- _TAREFA PROPOSTA A_: Por favor, transcreva literalmente a parte do texto sobre síndicos negros que vai de "Síndicos mostram as" até "é de 20,1%.", inclusive.

Síndicos mostram as dificuldades na gestão, mas são exemplos no combate ao racismo estrutural do país e trazem perspectivas de avanço na igualdade de direitos
O universo dos condomínios é plural, mas nem tanto em um recorte voltado aos síndicos negros. São poucos profissionais na área, mas muitos deles com casos de injúria racial e racismo marcados na carreira e na vida. O preconceito existe e o fato de Santa Catarina ser o estado mais branco da federação, com 79,9% da população branca de acordo com os dados mais recentes do IBGE, ajuda a explicar os ainda recorrentes casos. A população preta, parda, amarela ou indígena no Estado é de 20,1%.

- _ENTRADAS LISTADAS_:
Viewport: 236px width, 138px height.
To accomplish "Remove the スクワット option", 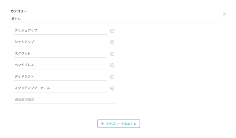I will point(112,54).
...
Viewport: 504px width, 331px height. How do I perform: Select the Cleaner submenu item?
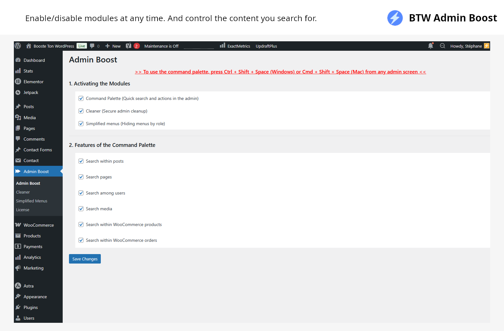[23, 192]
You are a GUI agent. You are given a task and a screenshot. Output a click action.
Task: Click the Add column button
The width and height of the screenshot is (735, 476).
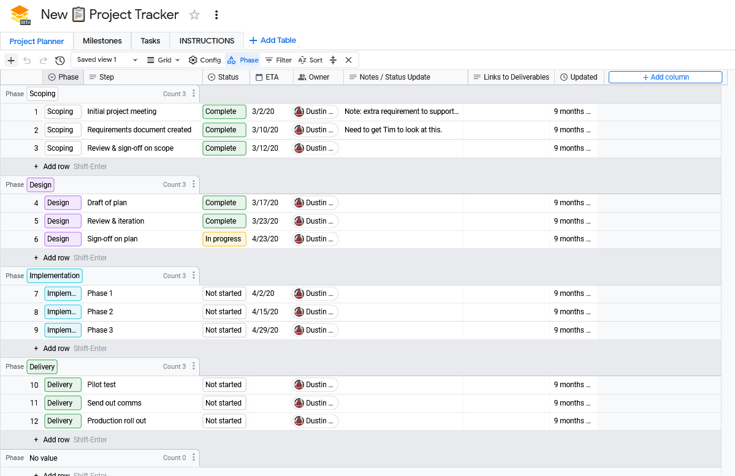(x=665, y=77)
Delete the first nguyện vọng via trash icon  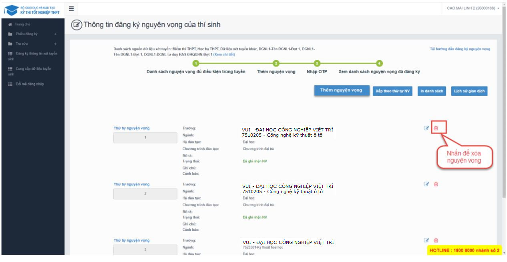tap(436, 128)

- _TAREFA PROPOSTA B_: Calcule quantas linhas das entradas contêm a palavra "screenshot", levando em conta maiúsculas e minúsculas. Responda só com o número.

- _RESPOSTA DO EXERCÍCIO A_:
Síndicos mostram as dificuldades na gestão, mas são exemplos no combate ao racismo estrutural do país e trazem perspectivas de avanço na igualdade de direitos
O universo dos condomínios é plural, mas nem tanto em um recorte voltado aos síndicos negros. São poucos profissionais na área, mas muitos deles com casos de injúria racial e racismo marcados na carreira e na vida. O preconceito existe e o fato de Santa Catarina ser o estado mais branco da federação, com 79,9% da população branca de acordo com os dados mais recentes do IBGE, ajuda a explicar os ainda recorrentes casos. A população preta, parda, amarela ou indígena no Estado é de 20,1%.

- _RESPOSTA DO EXERCÍCIO B_: 2